■ PASSAGE GIVEN:
━━━━
FY09 financial performance Recovery plan actions taken to preserve cash and recover profits contributed to our financial performance in fiscal year 2009. Consolidated net revenues decreased 10.9%, to 7.517 trillion yen, which reflects the stronger yen offsetting the increase in sales volume. Consolidated operating profit totaled 311.6 billion yen, compared to a negative 137.9 billion yen in fiscal 2008. Net income reached 42.4 billion yen, compared to a negative 233.7 billion yen in fiscal 2008. Explaining the operating profit variance analysis:
• The 162.5 billion yen negative impact from foreign exchange came from the appreciation of the yen against all currencies. By currency, the majority of this variance was due to the impact of the U.S. dollar at 86 billion yen, the Russian ruble at 28 billion yen, and the Canadian dollar at 14 billion yen.
• The net impact from purchasing cost reduction was a positive 215.4 billion yen. This amount included a positive impact from the decrease in raw material and energy costs by 81 billion yen. Even though the current market price on raw materials is rapidly increasing, the impact on our results was positive in fiscal year 2009.
• Volume and mix produced a positive impact of 26.9 billion yen as a result of the increase in global sales volume. The fourth quarter of fiscal 2009 was positive by 153.1 billion yen due to the volume recovery in most countries.
• The reduction in Marketing and Sales expense was a positive 27.1 billion yen due mainly to savings in fixed expenses, such as advertising. Incentive spending was increased in Europe due to its tough market conditions.
━━━━
■ DATA PROVIDED:
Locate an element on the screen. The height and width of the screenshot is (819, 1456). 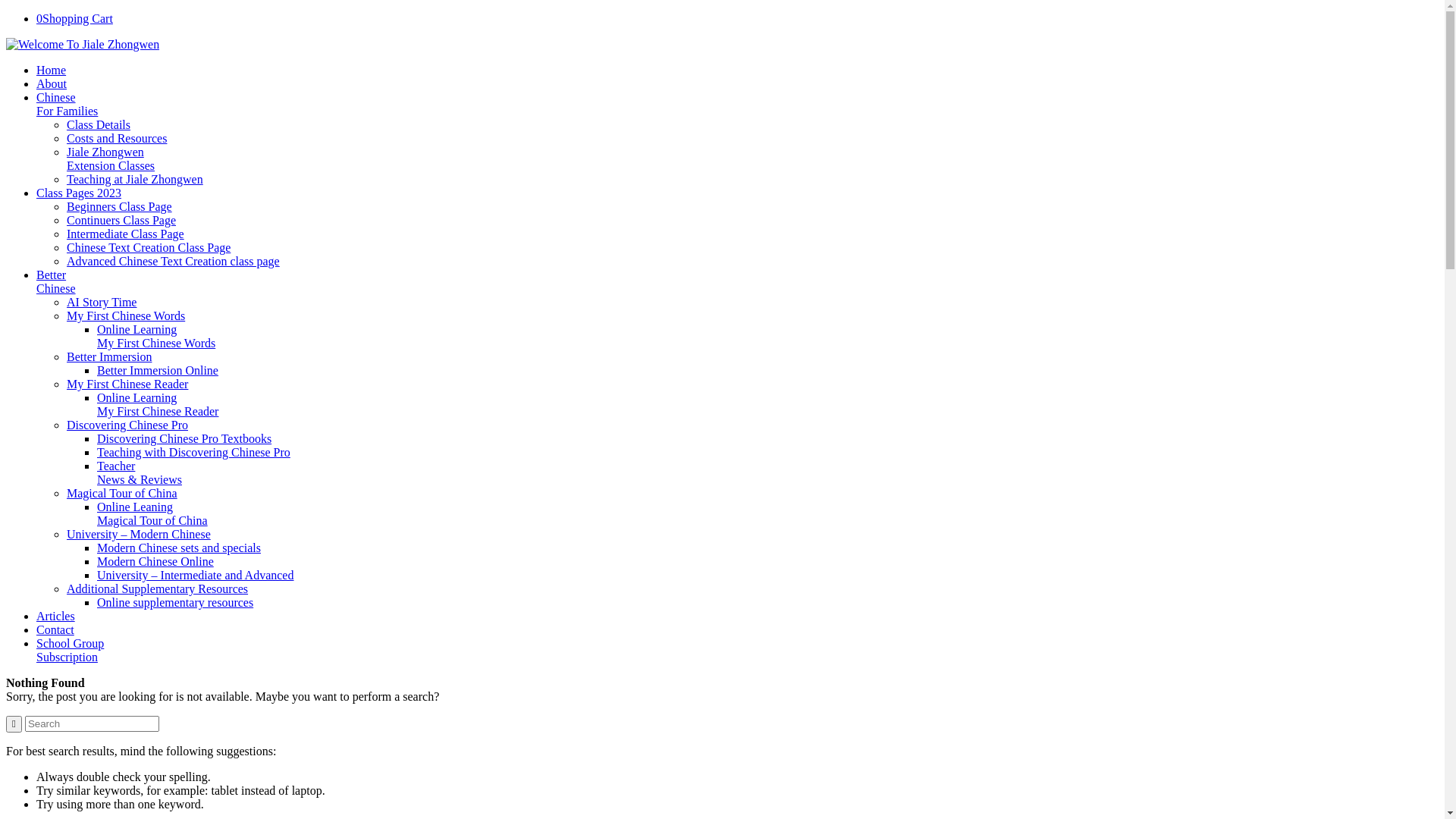
'School Group is located at coordinates (69, 649).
━━━━
■ CHALLENGE:
From the FY09 financial performance passage, list every factor covered in the operating profit variance analysis, with its yen amount and whether the impact was positive or negative.

■ RESULT:
- Foreign exchange: negative, 162.5 billion yen
- Purchasing cost reduction: positive, 215.4 billion yen
- Volume and mix: positive, 26.9 billion yen
- Reduction in Marketing and Sales expense: positive, 27.1 billion yen